Tiene veinticuatro años. En la mano aprieta una de esas carpetas azules de cartón que remiten a otra era, a otro mundo: años ochenta, a lo sumo noventa, familia numerosa, solicitudes de beca, fotocopias compulsadas y todo un universo aspiracional por delante. En su interior guarda títulos de conductor de maquinaria y cosas así que solo le importan a él. Busca la dirección de una constructora para entregar su currículum. Nos ha pedido ayuda. Esto qué es, pregunta al pasar por delante del museo de Bellas Artes. Se le ve serio, fuerte, capaz. Vive en una habitación en el barrio de Orriols. Lleva muchas fotocopias de su currículum. Trabaja de noche, duerme un poco por la mañana y por las tardes reparte esas hojas con su nombre como quien echa la Primitiva: mitad costumbre, mitad esperanza. Me quedo su número de teléfono. Le digo que igual conozco a alguien que pueda ofrecerle un empleo. Llamo a esa persona esa misma tarde, todavía bajo el chute de la empatía, una droga que periclita tan vertiginosamente. Sí, me dice mi contacto: podemos ofrecerle un trabajo. Sonrío. Me cuenta las condiciones. Estaría a 500 kilómetros. Zona de montaña. Un verano y un invierno por delante. Seis euros la hora, tantas horas como quiera hacer, sábados incluidos. Viviría en un piso compartido con otros empleados, casi todos extranjeros como él. Doy las gracias y cuelgo, abatido. No llamo al chaval. No sé dónde vivo.

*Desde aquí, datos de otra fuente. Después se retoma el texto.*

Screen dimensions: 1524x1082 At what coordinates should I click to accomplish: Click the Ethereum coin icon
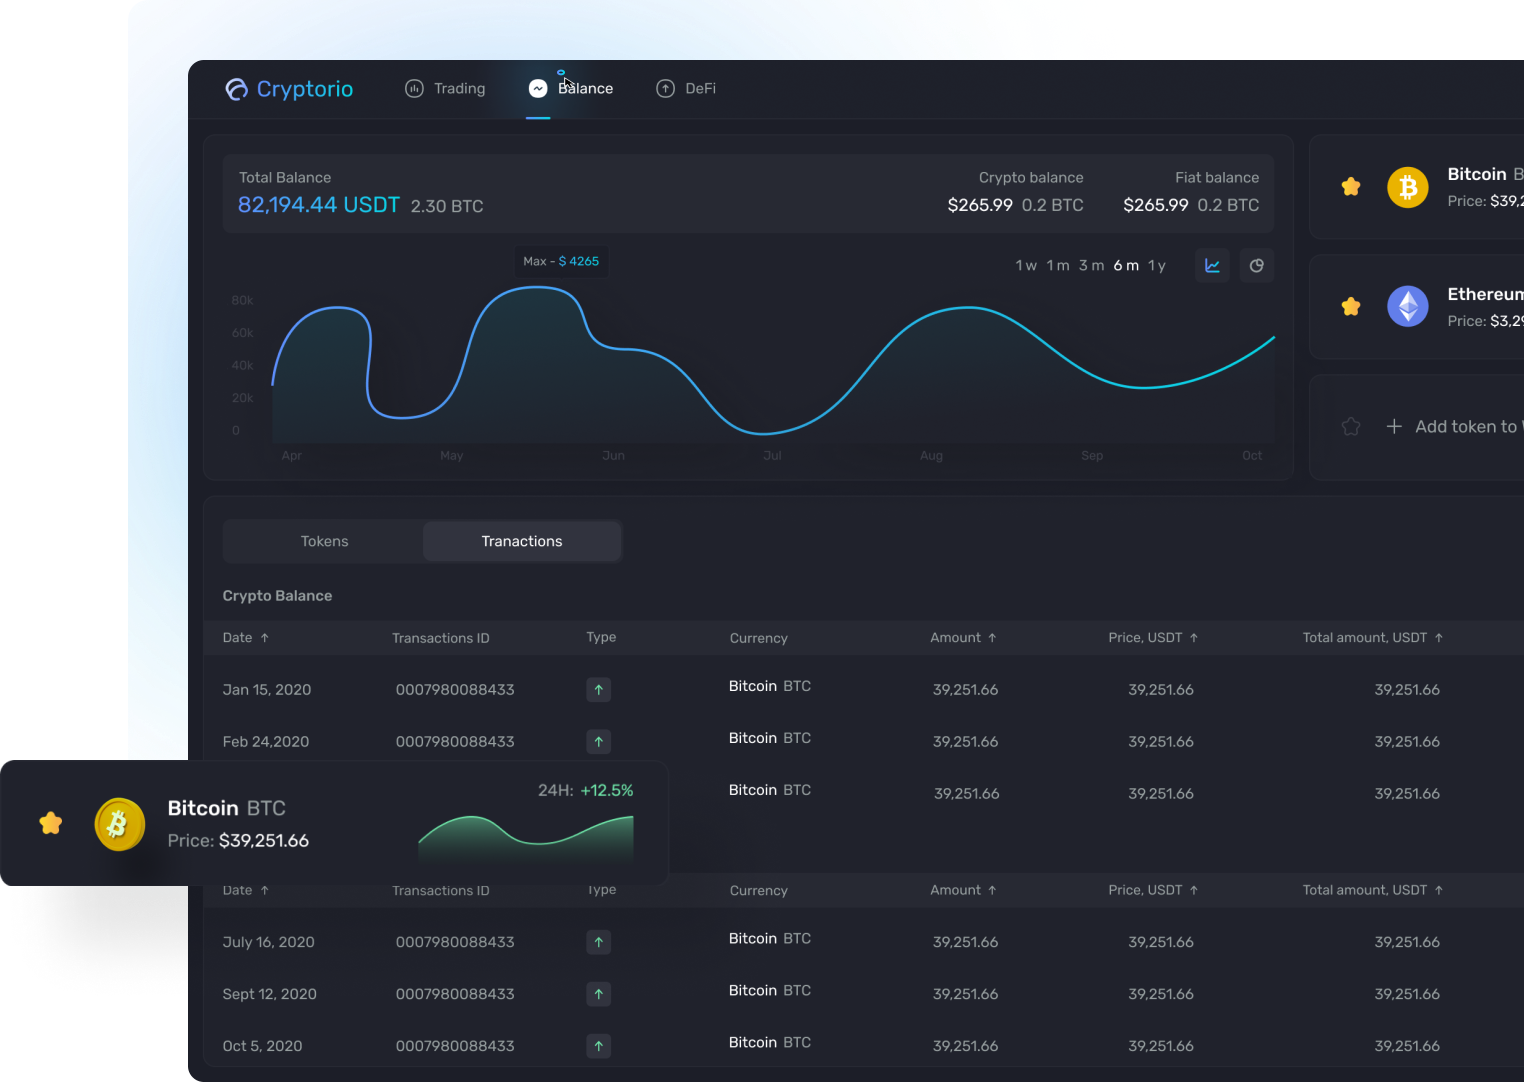(1408, 306)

La empatía es un hielo que se deshace. Mañana se habrá evaporado.

Encontrado. Espagnols de merde. Se lo decían a los trabajadores españoles en la Francia de la migración. Allí se fue el protagonista de El boxeador, la última novela de Alfons Cervera, arrancado de madrugada tras perderse la guerra. Volvemos a Los Yesares, un mundo hecho de alubias y herrumbre, de dominó y roña, de frontón y sarna, de banda de música y titiriteros, de montes y cuarteles, de guerras y muertos, de maquis y gatos que maúllan en pueblos desiertos con casas oscuras. Sobre todo, un mundo hecho de miedo y olvido.

Hay una cita de la poeta alicantina Francisca Aguirre: Acunamos un tiempo de deshora donde crece el olvido. Ayer y hoy. Alfons Cervera sabe mucho de la memoria. Es un maestro de la memoria. Subrayo frases de este libro que es, también, un breve tratado acerca de la dignidad del marcharse y el llegar. Las frases dicen así:

Siempre pensé que eran imposibles los regresos.

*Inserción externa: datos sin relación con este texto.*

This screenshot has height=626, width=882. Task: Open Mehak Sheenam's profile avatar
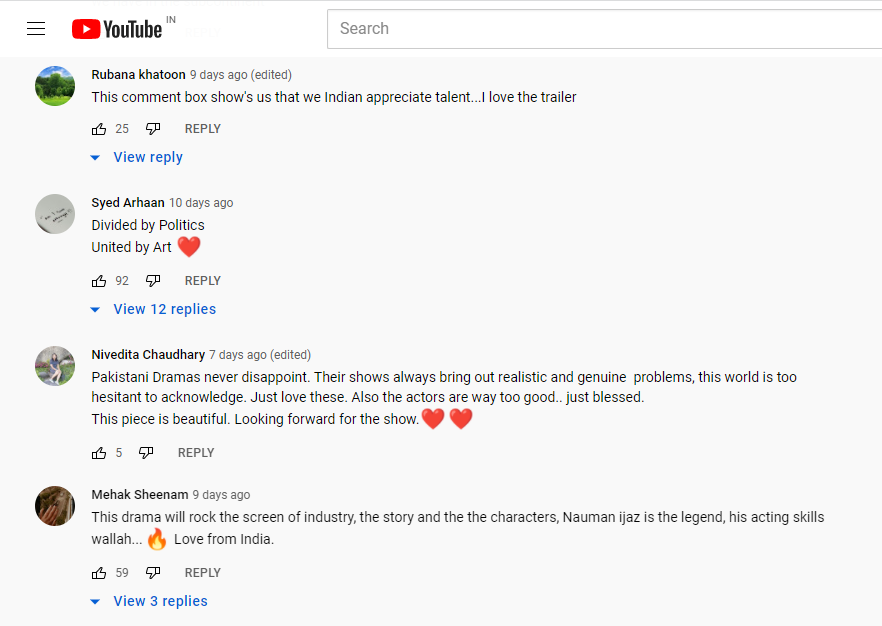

Dónde van a parar los sitios cuando desaparecen.

La memoria está llena de vacíos.

Recordar algo que no existe es como asomarte a un abismo.

El pasado nunca acaba de pasar del todo.

El boxeador es un libro de sombras y espectros, como los que engendra la emigración, una forma de exilio.

Lo es en Román, el hombre de noventa años que vuelve a Los Yesares.

Lo es también en un informe de la ONU que habla de viejas y nuevas discordias con fosas comunes cerradas y trileros del alma.

Lo es en un chico maliense de mirada desvalida.

Hay derrotas que se perpetúan. Siempre quedan los fantasmas, como en la Comala de Rulfo. Solo que a veces son reales y llevan carpeta de un azul descolorido.